* Raw data
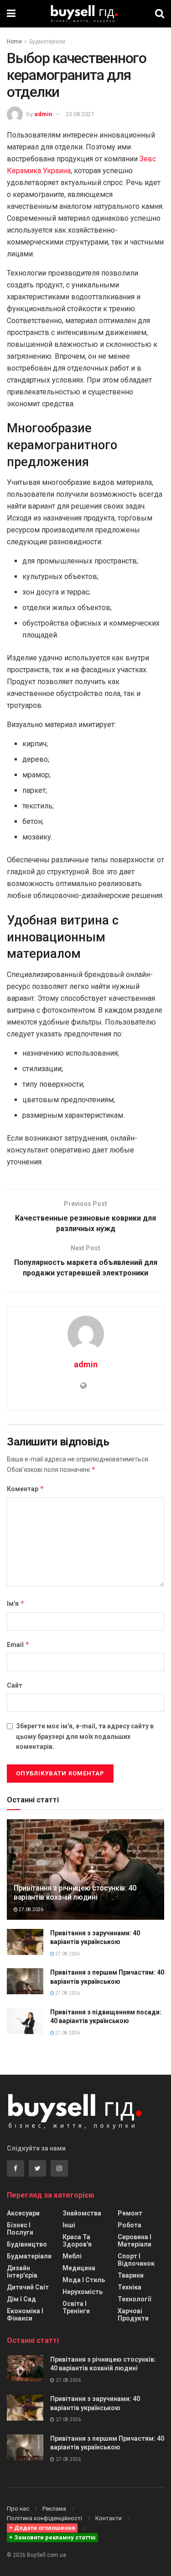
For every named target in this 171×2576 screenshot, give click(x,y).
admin (43, 114)
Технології (134, 2299)
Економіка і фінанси (25, 2314)
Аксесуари (23, 2213)
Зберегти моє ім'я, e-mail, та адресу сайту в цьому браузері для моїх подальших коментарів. (85, 1736)
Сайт (14, 1685)
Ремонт (130, 2213)
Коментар (25, 1488)
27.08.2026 (30, 1909)
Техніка (129, 2287)
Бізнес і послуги (20, 2228)
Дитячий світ (28, 2287)
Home (14, 41)
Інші (68, 2225)
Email (18, 1644)
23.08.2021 (80, 114)
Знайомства (81, 2213)
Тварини (131, 2275)
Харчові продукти (133, 2314)
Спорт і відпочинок (136, 2259)
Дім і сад (21, 2299)
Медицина (78, 2268)
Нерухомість (82, 2291)
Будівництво (27, 2244)
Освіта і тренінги (76, 2307)
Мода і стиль (83, 2280)
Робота (129, 2225)
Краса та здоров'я (77, 2240)
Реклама (54, 2508)
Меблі (72, 2256)
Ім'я (16, 1603)
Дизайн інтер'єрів (22, 2271)
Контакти (108, 2518)
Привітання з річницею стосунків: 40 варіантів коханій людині (75, 1893)
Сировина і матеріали (134, 2240)
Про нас (18, 2508)
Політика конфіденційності (44, 2518)
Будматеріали (47, 41)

* Instructions for the task
Without the pictures, reproduce every entry exactly as written.

* Answer to this task
For every named target in this 171×2576 screenshot, give click(x,y).
admin (43, 114)
Технології (134, 2299)
Економіка і фінанси (25, 2314)
Аксесуари (23, 2213)
Зберегти моє ім'я, e-mail, та адресу сайту в цьому браузері для моїх подальших коментарів. (85, 1736)
Сайт (14, 1685)
Ремонт (130, 2213)
Коментар (25, 1488)
27.08.2026 (30, 1909)
Техніка (129, 2287)
Бізнес і послуги (20, 2228)
Дитячий світ (28, 2287)
Home (14, 41)
Інші (68, 2225)
Email (18, 1644)
23.08.2021 (80, 114)
Знайомства (81, 2213)
Тварини (131, 2275)
Харчові продукти (133, 2314)
Спорт і відпочинок (136, 2259)
Дім і сад (21, 2299)
Медицина (78, 2268)
Нерухомість (82, 2291)
Будівництво (27, 2244)
Освіта і тренінги (76, 2307)
Мода і стиль (83, 2280)
Робота (129, 2225)
Краса та здоров'я (77, 2240)
Реклама (54, 2508)
Меблі (72, 2256)
Ім'я (16, 1603)
Дизайн інтер'єрів (22, 2271)
Контакти (108, 2518)
Привітання з річницею стосунків: 40 варіантів коханій людині (75, 1893)
Сировина і матеріали (134, 2240)
Про нас (18, 2508)
Політика конфіденційності (44, 2518)
Будматеріали (47, 41)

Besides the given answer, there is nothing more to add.